Éditorial de Carlos Felipe Jaramillo, Vice-président de la Banque mondiale pour l’Amérique latine et les Caraïbes


La crise climatique dans notre région ne disparaît pas. Le climat, comme la crise du COVID-19, fait le plus grand tort aux personnes les plus vulnérables de la région. En termes de migration uniquement, il pourrait y avoir jusqu’à 17 millions de réfugiés climatiques dans la région d’ici 2050 en provenance de zones où les systèmes de subsistance sont de plus en plus compromis par le changement climatique. Tant la pandémie que la crise climatique amplifient les inégalités sous-jacentes et les mauvaises performances économiques. Alors que nous nous tournons vers la reprise du COVID, nous devons mieux reconstruire pour prendre en compte la crise climatique à venir.


À l’heure actuelle, la plupart des économies de la région sont confrontées à deux défis majeurs: se remettre d’une grave récession économique tout en s’attaquant aux transformations nécessaires à une croissance inclusive et à un développement durable permettant de sortir de la pauvreté pour tous. Les programmes de relance du COVID-19 qui accordent la priorité à la productivité, à l’inclusion et à la résilience conduiront à plus de compétitivité et d’innovation, et renforceront la confiance dans le gouvernement et les institutions. Cela permettra à l’Amérique latine et aux Caraïbes de lutter contre le COVID-19 et le changement climatique et aidera à reconstruire le contrat social si important pour accélérer la réduction de la pauvreté et la prospérité partagée.  

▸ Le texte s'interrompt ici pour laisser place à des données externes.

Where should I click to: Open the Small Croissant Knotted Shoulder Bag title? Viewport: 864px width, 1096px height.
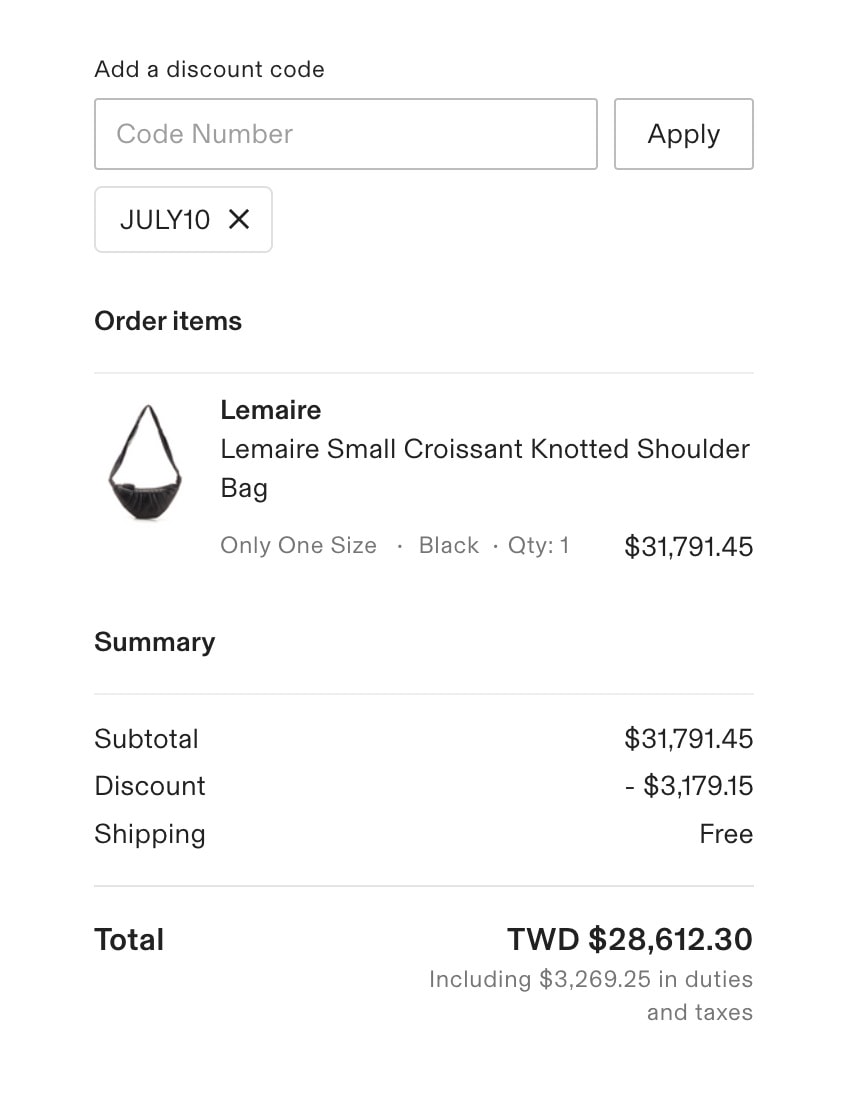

L’énergie propre et les transports propres sont des secteurs clés dans l’agenda de la région pour mieux reconstruire. Bien que l’Amérique latine produise déjà la majeure partie de son électricité à partir de sources renouvelables, la plus importante, la production hydroélectrique, est de plus en plus vulnérable à la variabilité induite par le changement climatique et sera de plus en plus difficile à adapter pour suivre le rythme de la demande accrue attendue une fois que la crise du COVID s’atténuera. Les énergies renouvelables non traditionnelles, éolienne et solaire en particulier, sont désormais compétitives dans de nombreux pays si les obstacles réglementaires et contractuels à leur intégration dans la matrice énergétique peuvent être surmontés. Les investissements en efficacité énergétique dans les bâtiments pourraient réduire l’empreinte carbone tout en créant de nombreux emplois peu qualifiés lors de la rénovation des bâtiments. Du côté des transports, une attention renouvelée aux transports en commun devrait être une priorité élevée. 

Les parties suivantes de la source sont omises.